Quel est le statut de ces enfants ? Les situations sont variables. Les enfants bénéficient en général du passeport du pays dans lequel ils sont nés. Certains d’entre eux voient leur acte de naissance à l’étranger retranscrit à l’état civil sans difficulté, dès lors que la GPA n’est pas soupçonnée. En revanche, quand ce soupçon existe, les couples peuvent se retrouver bloqués avec leurs enfants dans le pays de naissance. S’ils arrivent à rentrer en France en obtenant un laisser-passer, les enfants vivent sur le territoire avec leur passeport étranger.

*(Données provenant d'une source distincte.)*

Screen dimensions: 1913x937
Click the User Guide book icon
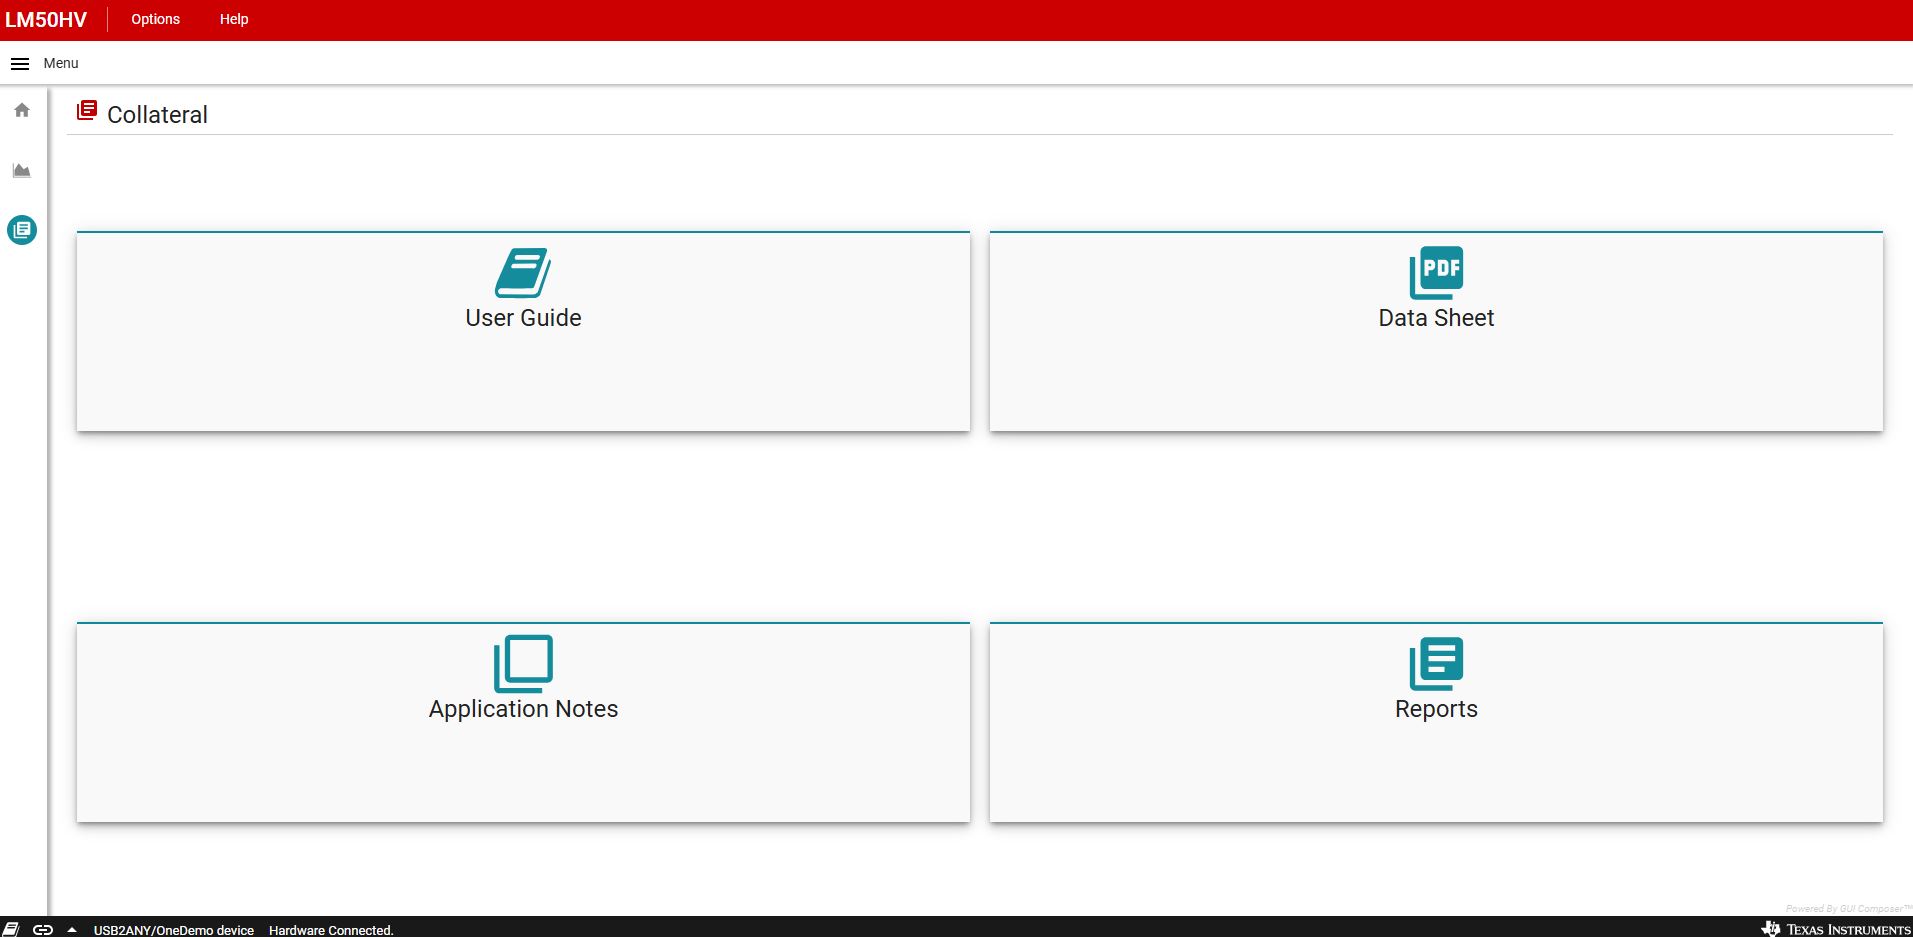[523, 272]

Ils n’ont ni passeport français, ni carte d’identité, ni livret de famille, mais sont inscrits à l’école, ont accès aux droits sociaux, etc.
Que change la circulaire ?
Les tribunaux devront délivrer des certificats de nationalité française (CNF) « dès lors que le lien de filiation avec un Français résulte d’un acte d’état civil probant » . Un soupçon de GPA « ne peut suffire à opposer un refus aux demandes de CNF » , précise le texte.

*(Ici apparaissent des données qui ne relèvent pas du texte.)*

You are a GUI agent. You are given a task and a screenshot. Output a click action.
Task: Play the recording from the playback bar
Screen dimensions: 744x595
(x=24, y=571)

La pratique était jusqu’à présent variable. « La circulaire ne fait que rappeler le droit, c’est-à-dire qu’est Français un enfant dont l’un des parents est Français » , explique Caroline Mécary, avocate spécialiste de la défense des familles homoparentales. « Si elle consiste à dire qu’un enfant né de père français est de nationalité française, elle est difficilement contestable » , observe Françoise Dekeuwer-Défossez, professeur de droit de la famille.
Concrètement, avec un CNF, les enfants nés par GPA pourront obtenir une carte d’identité et un passeport français, mais pas de livret de famille. « L’Etat français ne reconnaît toujours pas la filiation et refuse de transcrire l’acte de naissance établi à l’étranger dans l’état civil », estime Sylvie Mennesson, fondatrice de l’association Clara, pro-GPA.
Une reconnaissance de la GPA en France ?
Le gouvernement s’en défend. La GPA ne sera pas autorisée, martèle-t-il. Les défenseurs de la régularisation, qui ne sont pas forcément favorables à la GPA, disent agir au nom de l’intérêt des enfants, qui n’ont pas à subir les conséquences de leur mode de conception. La droite y voit une reconnaissance, et un possible encouragement des familles qui veulent avoir recours à ces pratiques. Néanmoins, le coût et la complexité de la démarche restent inchangés pour les candidats, souligne Caroline Mécary.